Somewhere along the way, I found my strength. I dealt with major emotional and physical changes faster than I could even process. I had to adapt to a whole new way of life and a whole new way of looking at myself.
Somewhere along the way, I found my strength.
These three years have been incredibly hard. They have tested me in every way, broken me down to smithereens of myself, and caused me to question everything. The true strength that just suddenly overcomes you when you least expect it is something you don’t really understand until you are there and have no other choice. Life after that is forever changed.
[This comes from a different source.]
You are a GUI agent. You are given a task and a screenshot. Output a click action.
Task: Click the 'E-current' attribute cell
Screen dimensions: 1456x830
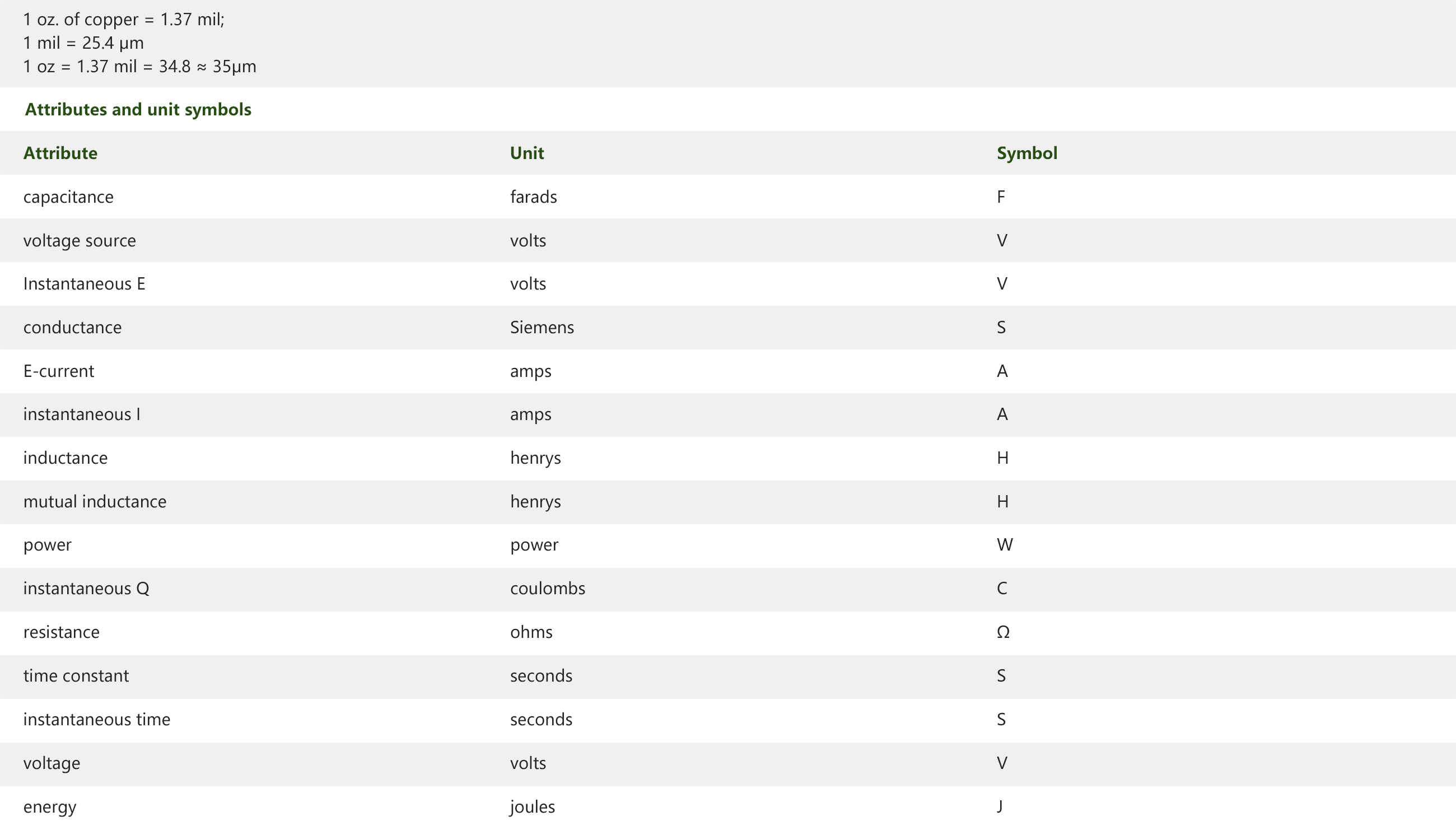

Along the way, I started to feel strong. I was amazed by what both my body and my mind could accept and turn into a positive. I started to really take care of my physical health, and in the three years that I have been the sickest in my life, I became the most physically strong I have ever been by participating religiously in barre class. This physical strength, along with the help of the ostomy community, is what helped me to then discover my mental strength.
I literally stared death in the eye and won. It is hard to even write that today.
Feeling very alone, I stumbled across some ostomy bloggers one night while scouring the internet. Reading their patient stories blew my mind at the time, because I didn’t comprehend how they could just accept living with an ostomy. But all that changed and I began to understand when I was so sick that it was no longer a choice if I wanted to keep being a mommy. The decision to have a permanent ileostomy was the best choice I ever made.
This physical strength, along with the help of the ostomy community, is what helped me to then discover my mental strength.
I just had what I hope to be my final surgery and got my permanent ostomy on December 1, 2020. Since then, I have made some promises to myself. I want to be my absolute best version of myself now that I am able to really live again. I want to help as many people with IBD and facing the possibility of an ostomy as I can. I want them to see what I have come to see, that they too can use such an incredibly difficult period in their life to find their strength and their best version of themselves.
“God said to me, I am going to show you pain. And then you are going to help other people who are in pain because you understand it” (Lady Gaga).